Guest opinion: Parcel tax needed to keep critical programs | April 17, 2009 | Danville Express | |

Danville Express

Perspective - April 17, 2009

Guest opinion: Parcel tax needed to keep critical programs

by Cynthia Moe

We are facing the worst budget shortfall for education in California's history. The budget cuts will be devastating and will directly affect children. They will force even larger class sizes and the reduction and/or elimination of many critical education programs. While we would like to hope this is a short-term problem, the reality is that it is not. We've listened to the leaders in California at both local and state levels declare the money isn't there and they don't expect additional monies, maybe even less.

California, once the fifth largest economy in the world and now eighth, invests the smallest amount in education of any state in America. Also the amount of funding from the state varies for each school district. The number of funding streams has grown over many years and some are based on local circumstances or decisions made in the 1970s or 1980s that are no longer relevant for education funding. The system results in large disparities and leaves many schools with inadequate funding.

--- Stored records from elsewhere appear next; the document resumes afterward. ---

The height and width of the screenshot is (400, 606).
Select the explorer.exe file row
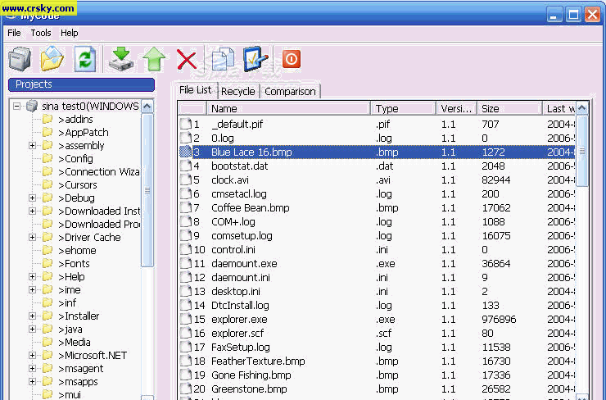click(x=239, y=320)
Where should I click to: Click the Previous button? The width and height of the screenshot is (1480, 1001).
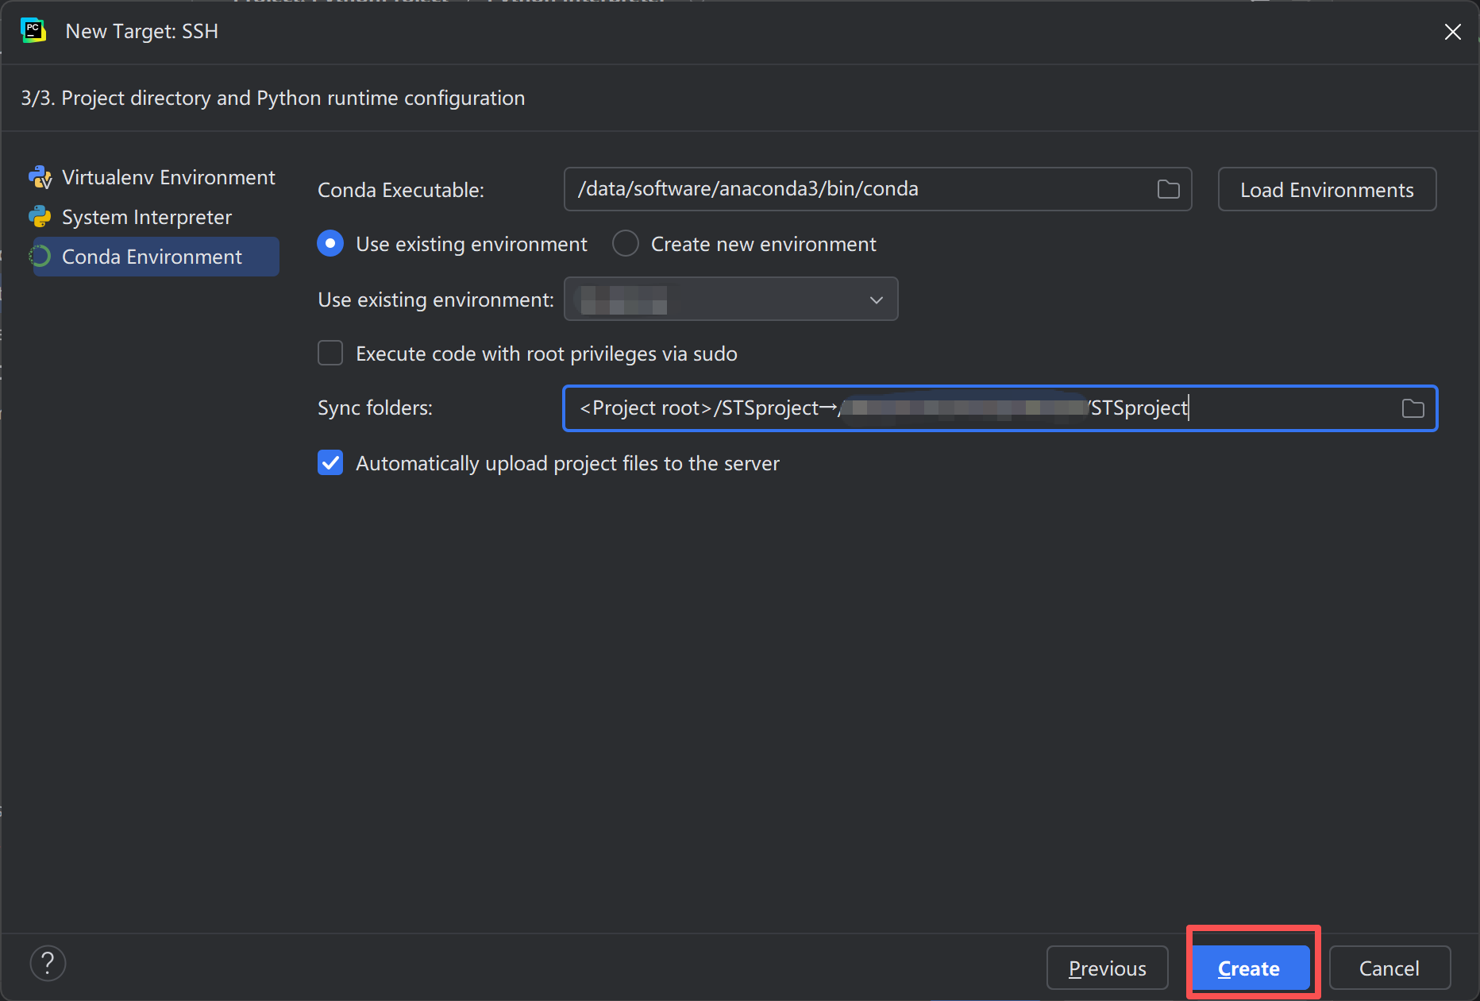click(1107, 968)
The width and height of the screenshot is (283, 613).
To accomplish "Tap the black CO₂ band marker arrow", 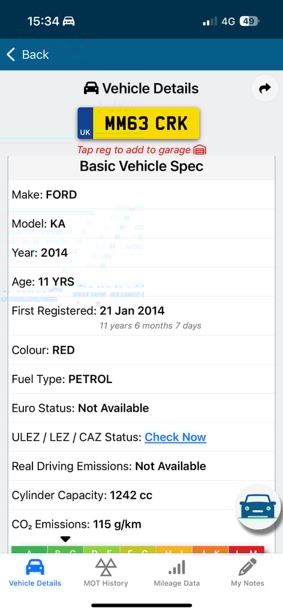I will 65,539.
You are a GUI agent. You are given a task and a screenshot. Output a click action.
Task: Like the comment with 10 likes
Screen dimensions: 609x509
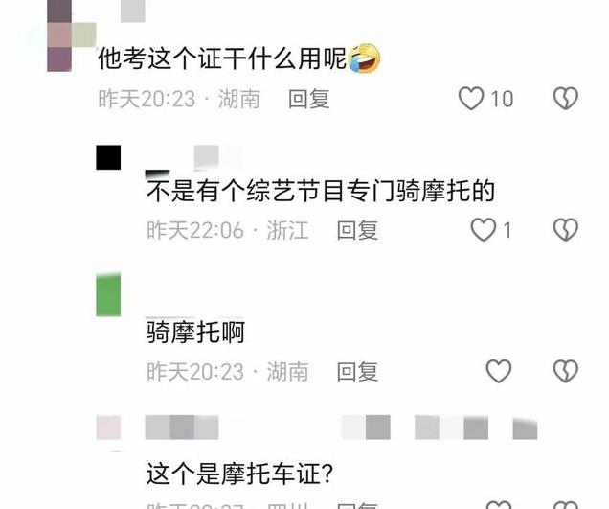coord(471,99)
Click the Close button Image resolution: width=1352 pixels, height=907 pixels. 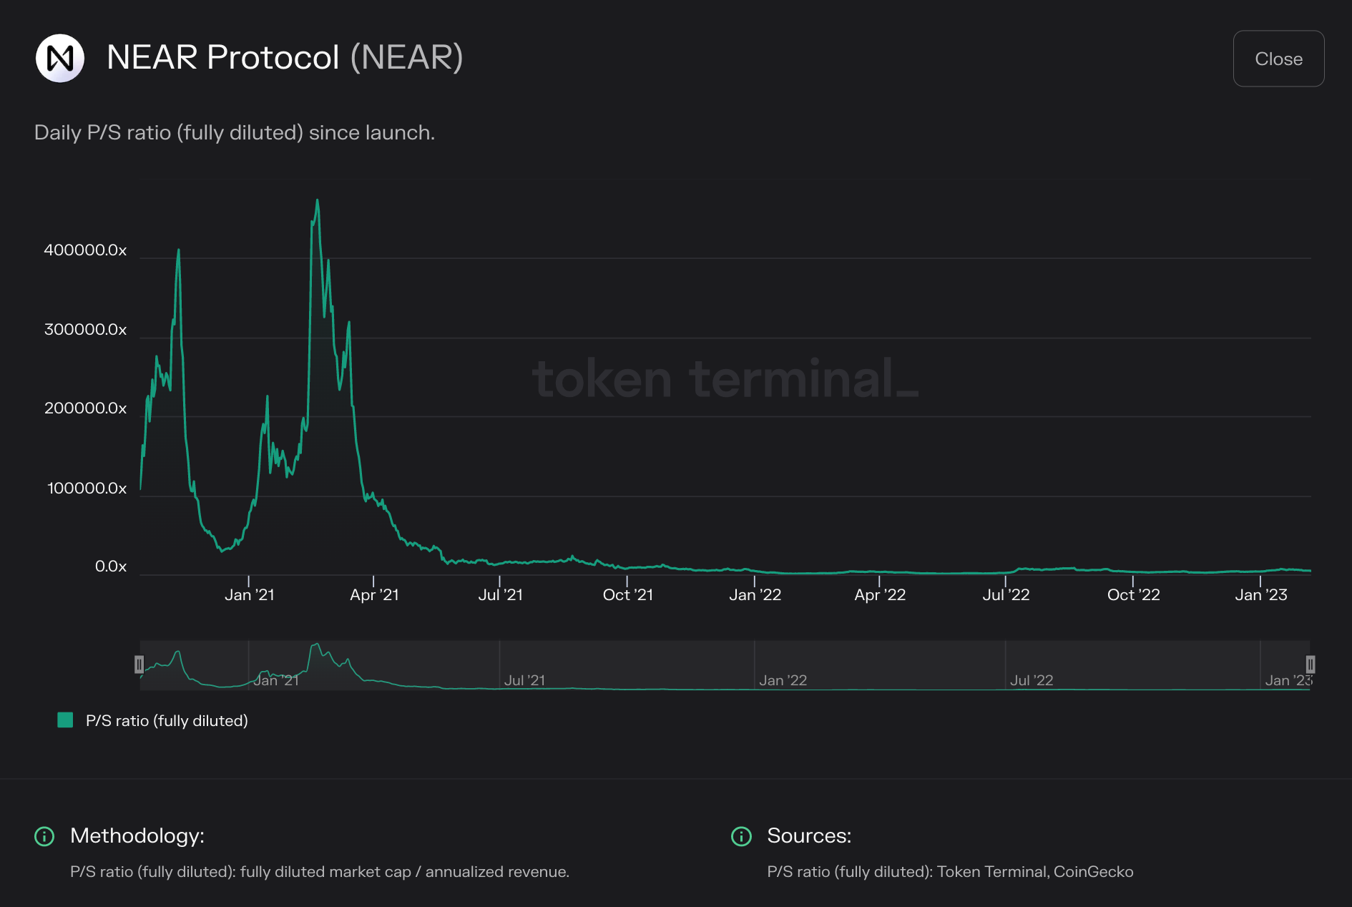pyautogui.click(x=1278, y=59)
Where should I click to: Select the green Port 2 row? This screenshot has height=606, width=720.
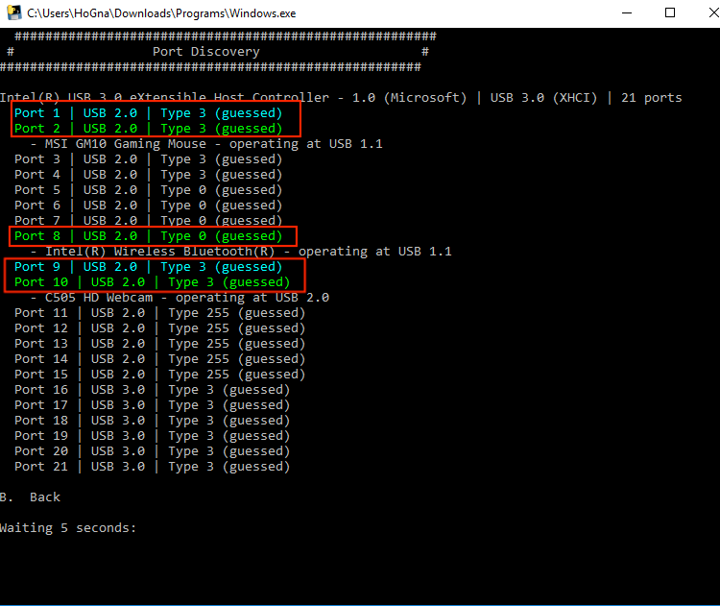[x=148, y=129]
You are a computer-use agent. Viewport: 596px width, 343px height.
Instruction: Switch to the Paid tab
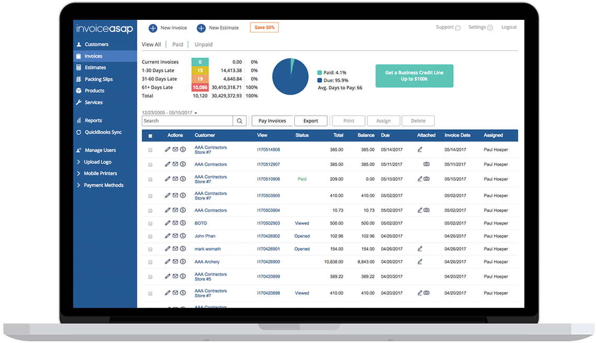(178, 44)
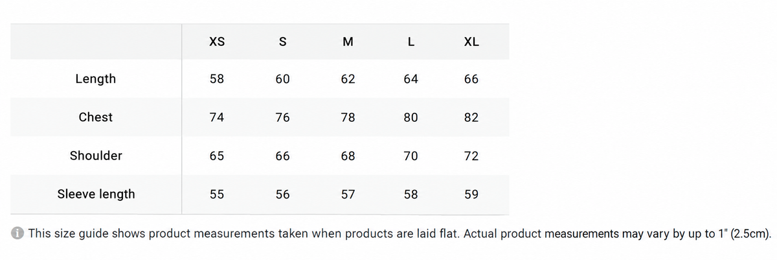
Task: Click the XS shoulder value 65
Action: tap(217, 156)
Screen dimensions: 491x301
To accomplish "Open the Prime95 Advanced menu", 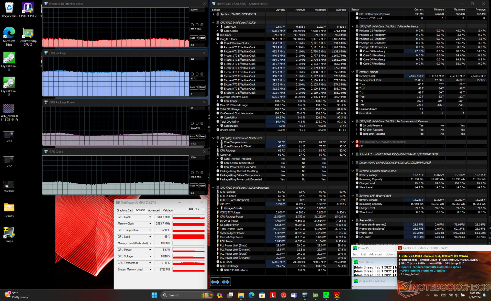I will 375,254.
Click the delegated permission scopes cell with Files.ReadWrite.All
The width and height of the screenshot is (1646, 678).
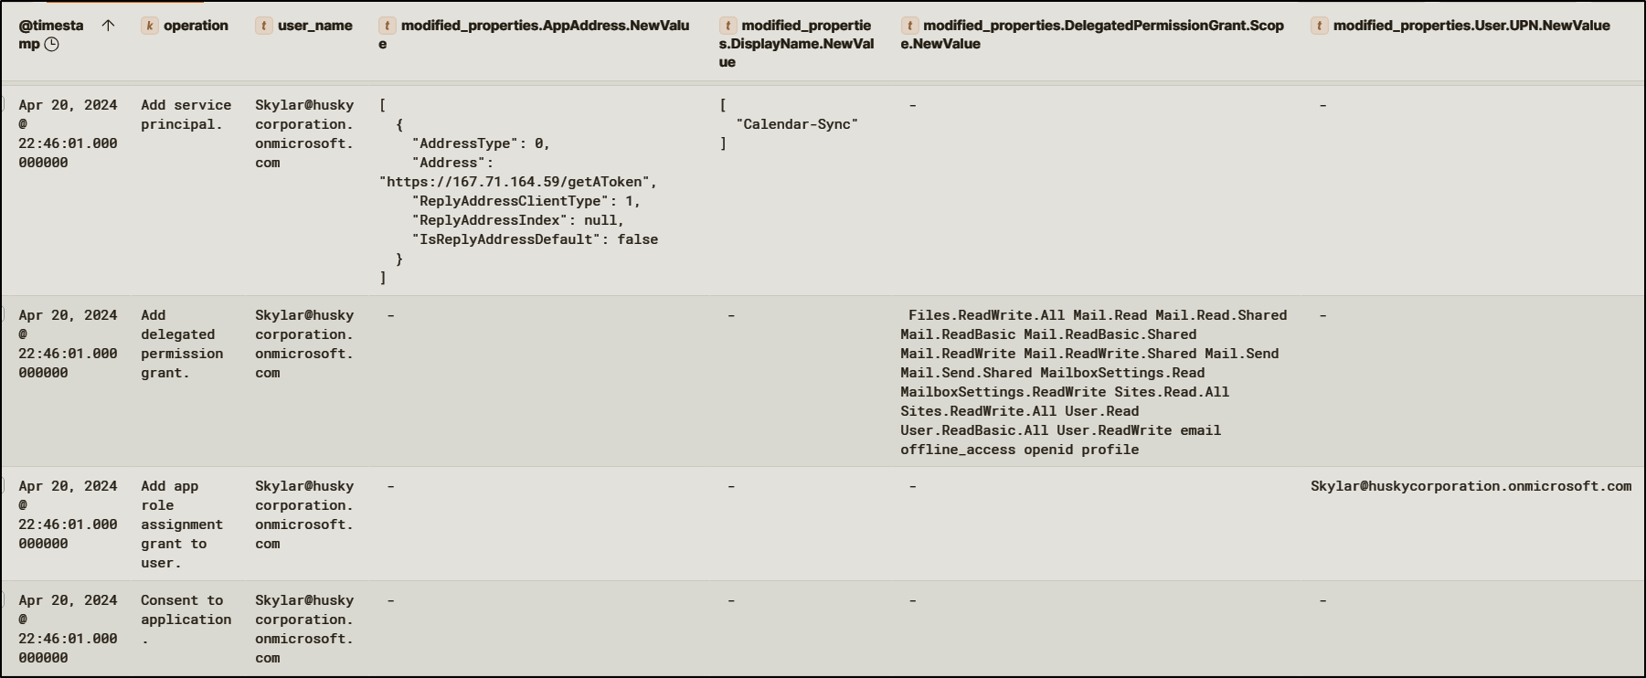(1092, 382)
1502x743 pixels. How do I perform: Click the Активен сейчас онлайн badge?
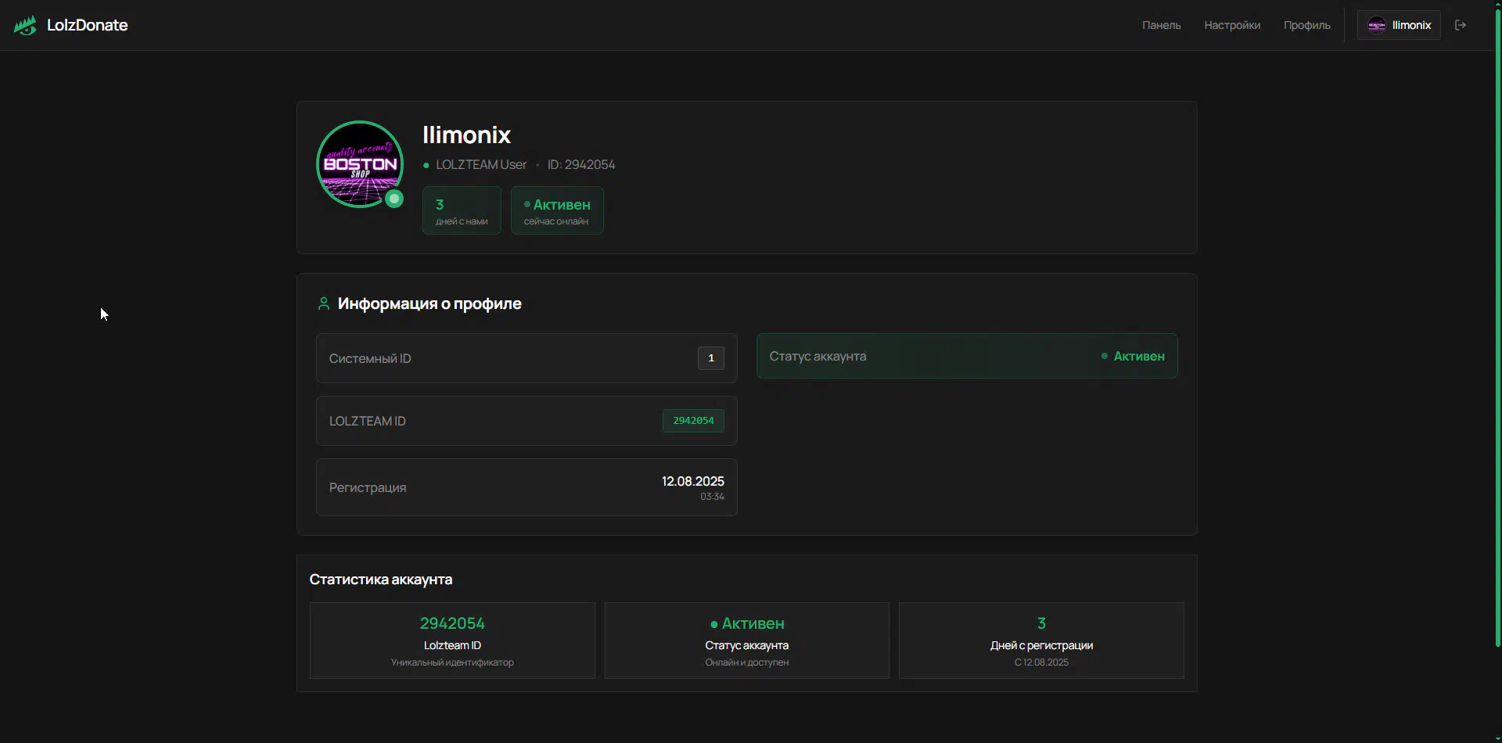click(557, 210)
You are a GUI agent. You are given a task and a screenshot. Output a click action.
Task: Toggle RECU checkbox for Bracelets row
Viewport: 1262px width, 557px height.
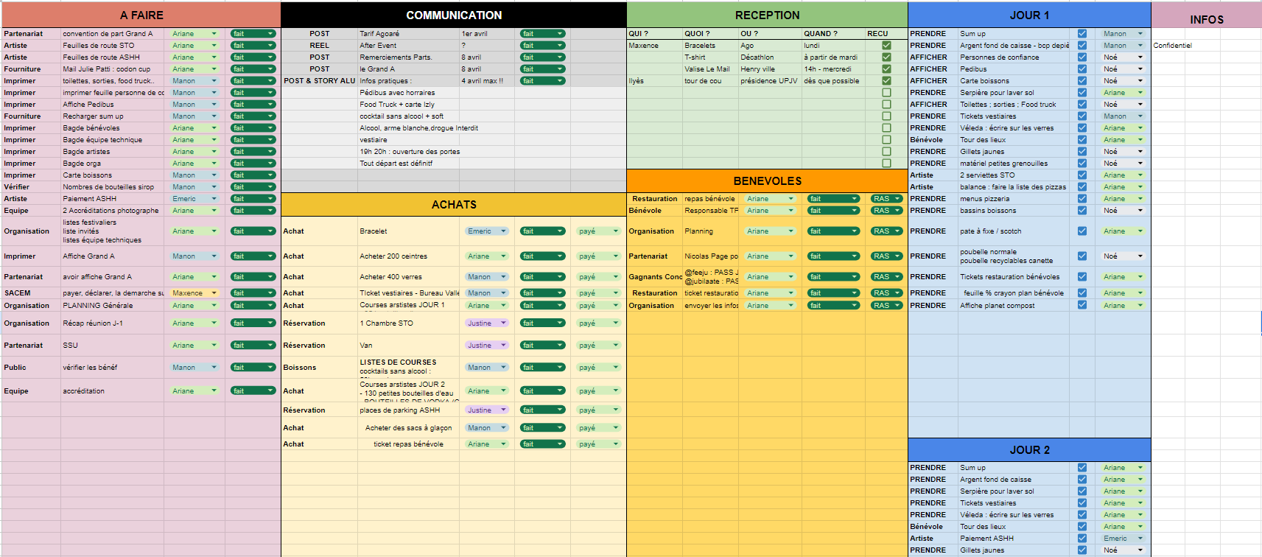tap(886, 46)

Piedmont Unified School District started the parcel tax campaigns in the 1970s to offset Proposition 13. Its current parcel tax averages $2,082 per parcel and was passed in 2006. The district has an additional parcel tax on the ballot of $249 for two years to offset the current shortfall, as well as a renewal of the $2,082 average per parcel for four years starting in the 2010-11 school year.

San Ramon Valley Unified School District receives the least amount of money from the State of California and has one of the smallest parcel taxes in the area at $90 per parcel, which will expire in June. A parcel tax of $166 went to the voters last June and was defeated by a small margin. Parcel taxes must pass by a two-thirds vote. A new parcel tax of $144 per parcel per year is set for this month by a mail-in vote.

Following are comments about the effect of class sizes:

* Smaller class sizes help me understand the content a lot better. I get more one-on-one time with the teacher. I need direct time with the teacher to help me understand the material.

--Nik Becker, sophomore

* It's really hard to ask questions about assignments or expectations when there are a lot of kids in the class. In my smaller classes, I have a better chance of understanding what is expected of me

--Briana Evans, sophomore

* Because education is a publicly funded institution, it is extremely important that our state and local communities know and understand the impact of budget reductions on our students, teachers, and school sites. Our students and children spend the majority of their week at school sites learning how to be successful academically, socially and athletically. It becomes our responsibility to maintain the excellence that has come to define the SRVUSD. It is our job as a community to ensure its fiscal strength.

-Andrew Gardner, social sciences teacher, San Ramon Valley High School

Most Americans agree that investing in children is a core responsibility of our society. Until our state government decides education in California is a funding priority, it's up to us. Some funding for schools in the San Ramon Valley is coming directly from parents at each individual school site and it's not equitable. Our community needs to value education - not just parents of children.

Vote Yes on Measure C.

Cynthia Moe is a founding board member of the Cougar Fund at John Baldwin Elementary; Academic Boosters and Charger Fund Board at Charlotte Wood; PTA and Academic Boosters at SRVHS.